With the help of a small stool, Mercy Carrion clambers onto an examination table. The obese 50-year-old woman stands just 115.6 cm (3’9.5’’) tall. Despite being overweight, Mercy shows no sign of developing diabetes and has remarkably low blood pressure at 100/70. “That’s why they don’t care much about their weight,” says her doctor, Jaime Guevara-Aguirre.
Mercy, who has a rare genetic disorder, is one of his long-term patients. She and her peers know they are in some way protected from diabetes, cancer and a number of other diseases that threaten the rest of us as we age. As such, they have a happy-go-lucky attitude towards health and fitness.

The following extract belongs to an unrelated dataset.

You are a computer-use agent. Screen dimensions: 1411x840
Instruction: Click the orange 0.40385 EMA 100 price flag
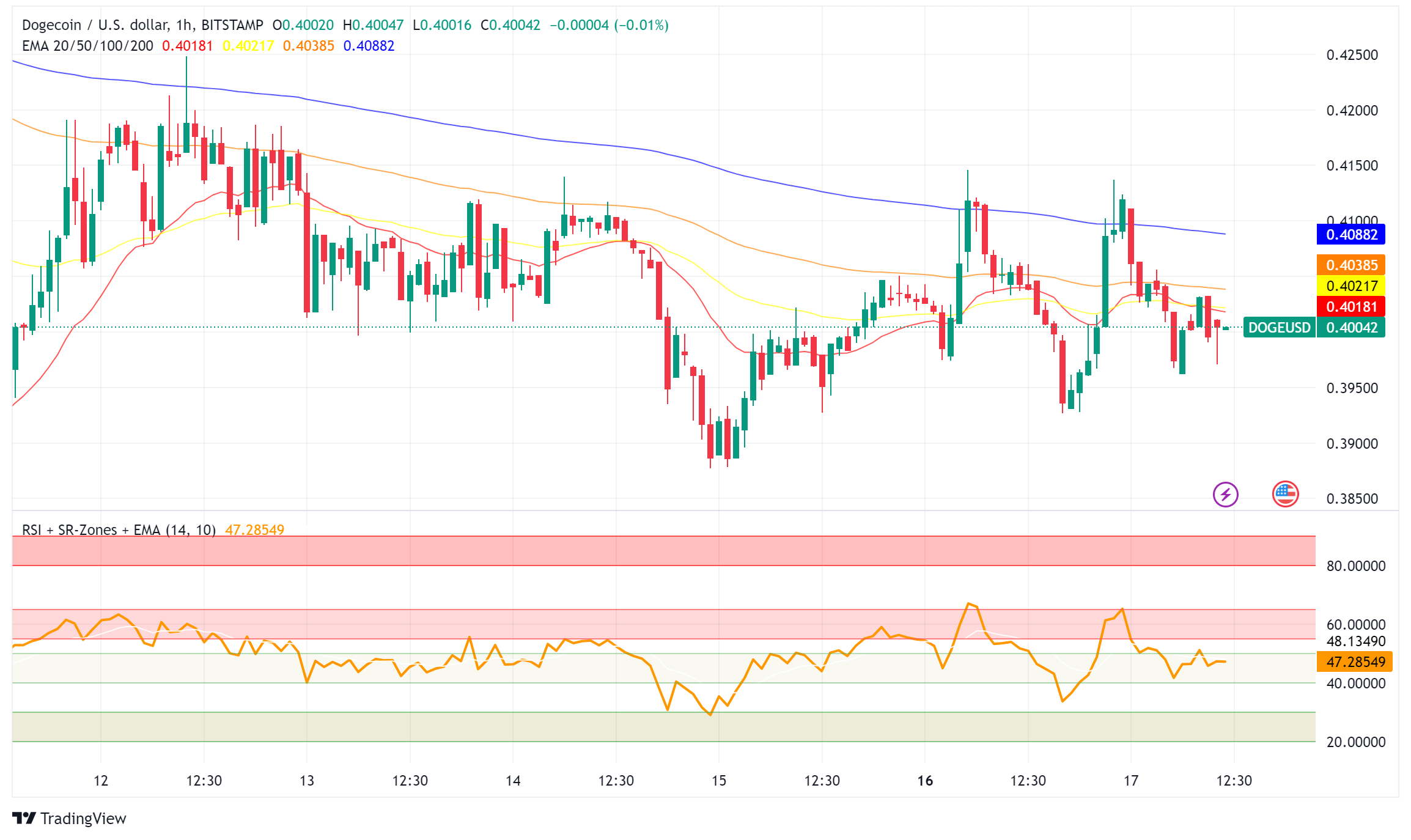tap(1352, 265)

Mercy giggles as she tells her doctor that dieting is not her. She enjoys a typical high-calorie Ecuadorian diet, where rice accompanies almost every meal. The next day, we visit her at home in a poor, farming community in El Oro province, a one-hour flight away. Her refrigerator is stocked with red meats, bologna and eggs. Bananas are plentiful, and usually served fried.

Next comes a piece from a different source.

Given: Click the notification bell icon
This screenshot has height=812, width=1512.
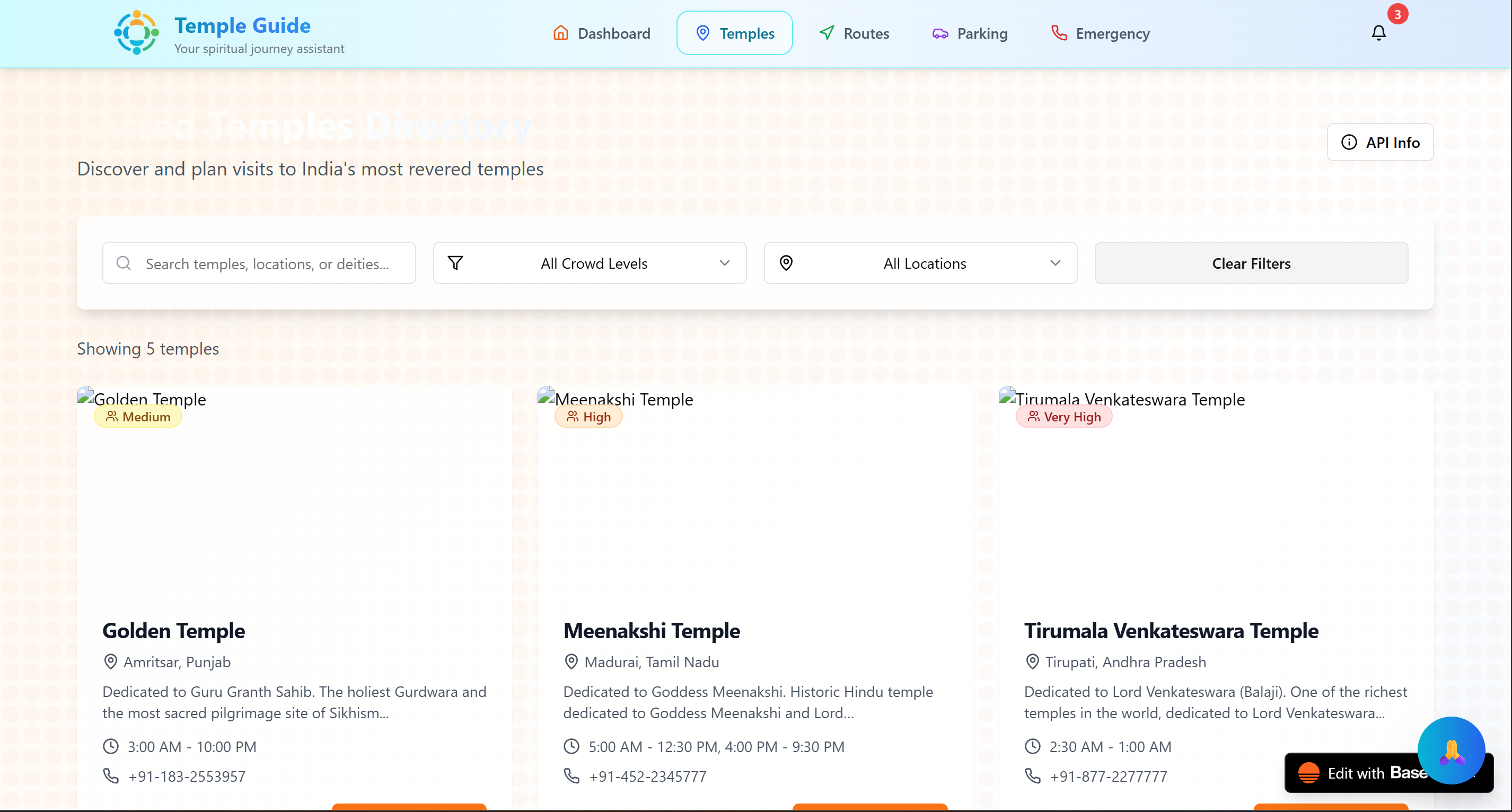Looking at the screenshot, I should pos(1378,33).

This high calorie-diet contributes to her excess weight. But, paradoxically, the biology that has driven her weight gain could also be what protects her from disease. I’m fascinated, partly because this woman’s condition relates so much to a diet I’ve been trying for the past three years.
Actually, it is somewhat misleading to call it a ‘diet’. It certainly leads to short-term weight loss, but researchers prefer to see it as an investment in the future. It could, they say, start a regenerative process that will lead to improved health and longer life. If the theory stands, I could enjoy a lower risk of cancer, a strengthened immune system, improved cognitive ability and little to no chance of contracting diabetes.

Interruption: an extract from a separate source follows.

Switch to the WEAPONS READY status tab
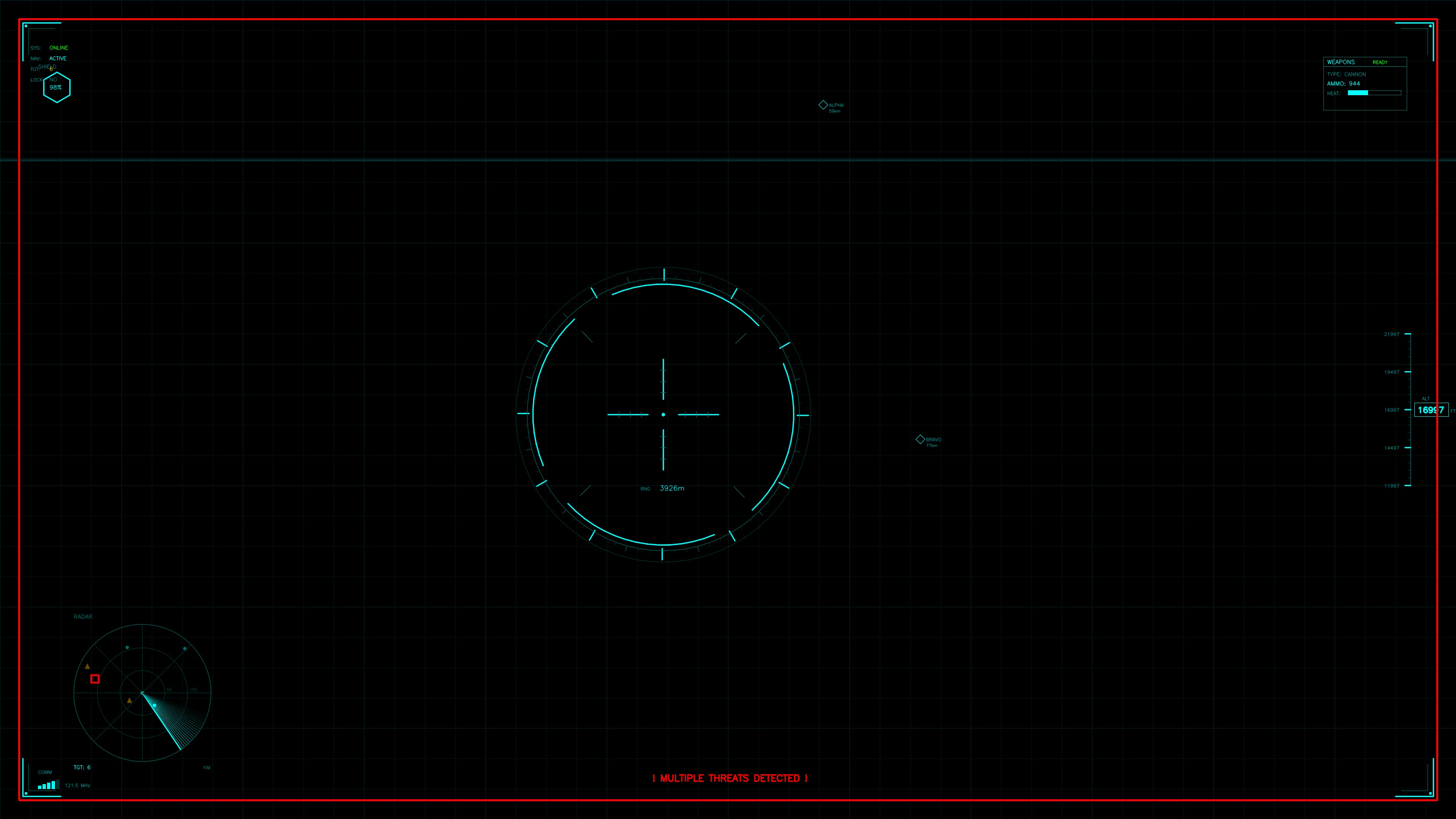 tap(1380, 62)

I signed up to it three years ago as part of an intriguing clinical trial at the University of Southern California, Los Angeles. It involved reducing my calories by up to two-thirds, over five consecutive days, once a month for three months. The rest of the time I ate normally, without restrictions. Three years on, I have just completed my tenth Fasting Mimicking Diet.
The science is based on years of experimentation with yeast, worms, flies, mice – and studies of Ecuadorians with a form of dwarfism.